Plug in Manager - ThomasDC84/Proteus GitHub Wiki

Plug-in Manager

This class is based on the observer pattern, see more about this on the observer pattern page on Wikipedia. It is used to run plug-ins inside Proteus.

How does it works

The core will create an object from the class called pluginManager and it will load the plug-ins from a table stored on the default database. During the core code execution, every attached plu-in will be notified of an hook, there are four of them and they can be called only by the core. the next section will explain them in particular.

Hooks

Right now they are only four of them and it is my objective to keep them as few as possible.

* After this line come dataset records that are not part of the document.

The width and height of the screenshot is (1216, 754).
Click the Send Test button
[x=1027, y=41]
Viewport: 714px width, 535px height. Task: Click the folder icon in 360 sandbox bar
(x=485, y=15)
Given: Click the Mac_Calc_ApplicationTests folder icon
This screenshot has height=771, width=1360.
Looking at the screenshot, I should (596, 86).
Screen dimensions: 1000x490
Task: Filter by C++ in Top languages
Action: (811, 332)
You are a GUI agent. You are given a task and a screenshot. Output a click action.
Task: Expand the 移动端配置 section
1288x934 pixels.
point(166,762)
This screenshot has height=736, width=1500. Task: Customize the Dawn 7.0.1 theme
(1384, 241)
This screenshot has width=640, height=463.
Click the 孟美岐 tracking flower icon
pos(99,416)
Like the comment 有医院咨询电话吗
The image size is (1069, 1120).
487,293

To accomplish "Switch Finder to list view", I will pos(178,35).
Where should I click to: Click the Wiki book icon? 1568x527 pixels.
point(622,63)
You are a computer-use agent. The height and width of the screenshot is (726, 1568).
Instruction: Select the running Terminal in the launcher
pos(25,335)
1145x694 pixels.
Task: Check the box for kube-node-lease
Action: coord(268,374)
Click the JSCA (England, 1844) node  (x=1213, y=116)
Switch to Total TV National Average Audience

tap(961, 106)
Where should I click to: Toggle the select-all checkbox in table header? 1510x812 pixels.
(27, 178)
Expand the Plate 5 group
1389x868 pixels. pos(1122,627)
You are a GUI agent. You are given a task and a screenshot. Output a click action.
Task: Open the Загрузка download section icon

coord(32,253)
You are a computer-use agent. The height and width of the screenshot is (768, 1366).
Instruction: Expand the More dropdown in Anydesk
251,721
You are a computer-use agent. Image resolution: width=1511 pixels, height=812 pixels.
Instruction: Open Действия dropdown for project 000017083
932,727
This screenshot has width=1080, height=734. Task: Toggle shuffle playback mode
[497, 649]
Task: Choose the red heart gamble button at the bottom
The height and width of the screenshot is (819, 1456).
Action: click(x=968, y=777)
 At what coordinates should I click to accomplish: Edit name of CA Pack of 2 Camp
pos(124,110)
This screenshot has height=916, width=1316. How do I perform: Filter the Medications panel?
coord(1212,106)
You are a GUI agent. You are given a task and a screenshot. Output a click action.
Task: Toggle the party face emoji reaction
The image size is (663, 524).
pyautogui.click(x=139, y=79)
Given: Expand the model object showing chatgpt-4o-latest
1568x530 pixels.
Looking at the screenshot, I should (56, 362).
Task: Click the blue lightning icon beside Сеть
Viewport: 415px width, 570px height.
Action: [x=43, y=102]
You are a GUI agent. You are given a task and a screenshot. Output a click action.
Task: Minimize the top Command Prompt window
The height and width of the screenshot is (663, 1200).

Here is the list of the hooks and how and when they are called and for what kind of use they are created:

FIRST_HOOK

This hook is notified immediately, at this early stage you can write plug-ins that can change any parameter of PROTEUS and its class. The GZ Compressor plug-in use this hook to start catching every output, for example.

FEATURES_LOADED_HOOK

At this time, every class that the module requires is loaded, so it is possible to manipulate them at this time and every changes here will have an effect to the module execution.

CONTENTS_HOOK

When this hook will be notified, you will have access to the title, description, and contents of the module loaded. This is the only moment when this condition is possible, writing a plug-in that will try access to this feature later or before this hook will have no effects. This is a general rule. The NBBC plug-in make use of this hook to parse the contents and translate the BBCode inside it.

LAST_HOOK

This is the last hook that will be notified, as the name says, and here you have the access to the final output of the web page before it is sent to the client. Possible scenarios here are: Create a PDF version of the page, beutify the source code of the page (Dindent plug-in) or, like GZ Compressor does, compressing the output data.